Report every line in the records below that contains the word "button", treating uppercase and lowercase as different.

(Item coordinate data)
- - - - -

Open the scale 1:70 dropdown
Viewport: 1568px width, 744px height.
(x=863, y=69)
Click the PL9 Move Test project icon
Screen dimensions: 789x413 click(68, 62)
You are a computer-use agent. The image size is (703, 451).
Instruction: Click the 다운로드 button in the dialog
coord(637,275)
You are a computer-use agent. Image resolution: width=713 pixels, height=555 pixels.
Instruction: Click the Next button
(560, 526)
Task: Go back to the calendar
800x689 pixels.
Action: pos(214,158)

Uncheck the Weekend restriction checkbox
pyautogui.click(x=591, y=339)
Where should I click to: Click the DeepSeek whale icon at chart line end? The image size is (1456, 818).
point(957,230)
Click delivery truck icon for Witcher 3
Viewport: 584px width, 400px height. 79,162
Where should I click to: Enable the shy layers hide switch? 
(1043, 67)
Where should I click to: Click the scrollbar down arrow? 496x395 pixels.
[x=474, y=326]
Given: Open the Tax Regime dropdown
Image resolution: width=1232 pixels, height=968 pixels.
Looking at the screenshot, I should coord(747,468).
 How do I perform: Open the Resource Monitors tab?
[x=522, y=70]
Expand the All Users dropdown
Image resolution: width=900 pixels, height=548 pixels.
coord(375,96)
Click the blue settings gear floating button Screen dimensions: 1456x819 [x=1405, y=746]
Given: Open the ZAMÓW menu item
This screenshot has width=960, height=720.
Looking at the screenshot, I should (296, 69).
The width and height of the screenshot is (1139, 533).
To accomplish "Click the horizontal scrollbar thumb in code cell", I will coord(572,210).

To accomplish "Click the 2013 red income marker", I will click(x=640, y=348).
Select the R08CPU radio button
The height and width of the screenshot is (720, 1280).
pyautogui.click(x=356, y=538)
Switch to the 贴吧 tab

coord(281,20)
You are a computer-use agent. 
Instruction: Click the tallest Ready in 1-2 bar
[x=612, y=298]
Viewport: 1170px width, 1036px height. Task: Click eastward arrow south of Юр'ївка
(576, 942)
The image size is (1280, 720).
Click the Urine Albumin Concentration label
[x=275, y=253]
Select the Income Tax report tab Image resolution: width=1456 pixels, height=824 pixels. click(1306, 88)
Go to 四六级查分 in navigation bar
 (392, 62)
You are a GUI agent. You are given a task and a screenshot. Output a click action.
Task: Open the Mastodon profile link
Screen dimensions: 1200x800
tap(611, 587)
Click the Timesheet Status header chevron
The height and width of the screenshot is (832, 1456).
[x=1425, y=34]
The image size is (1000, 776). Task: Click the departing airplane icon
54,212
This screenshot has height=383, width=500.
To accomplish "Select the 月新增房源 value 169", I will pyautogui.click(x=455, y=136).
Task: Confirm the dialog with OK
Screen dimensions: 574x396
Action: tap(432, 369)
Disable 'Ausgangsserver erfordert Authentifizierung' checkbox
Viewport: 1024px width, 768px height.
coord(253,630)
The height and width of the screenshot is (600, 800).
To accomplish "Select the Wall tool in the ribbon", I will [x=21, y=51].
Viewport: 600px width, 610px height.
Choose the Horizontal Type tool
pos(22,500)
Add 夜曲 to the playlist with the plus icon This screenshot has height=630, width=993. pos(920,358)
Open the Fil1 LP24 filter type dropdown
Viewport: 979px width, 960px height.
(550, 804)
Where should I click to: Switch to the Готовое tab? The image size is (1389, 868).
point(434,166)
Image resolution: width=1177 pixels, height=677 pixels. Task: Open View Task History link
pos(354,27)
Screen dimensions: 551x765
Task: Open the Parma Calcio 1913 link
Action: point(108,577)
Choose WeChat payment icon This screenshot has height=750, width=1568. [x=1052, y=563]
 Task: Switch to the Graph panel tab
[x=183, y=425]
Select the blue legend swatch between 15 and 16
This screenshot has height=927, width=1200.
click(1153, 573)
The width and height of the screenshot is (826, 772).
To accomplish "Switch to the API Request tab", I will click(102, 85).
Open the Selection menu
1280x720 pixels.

- - - - -

__Output of the task__
Instruction: Click the 다운로드 button in the dialog
Instruction: Click the Next button
Click the blue settings gear floating button Screen dimensions: 1456x819 [x=1405, y=746]
Select the R08CPU radio button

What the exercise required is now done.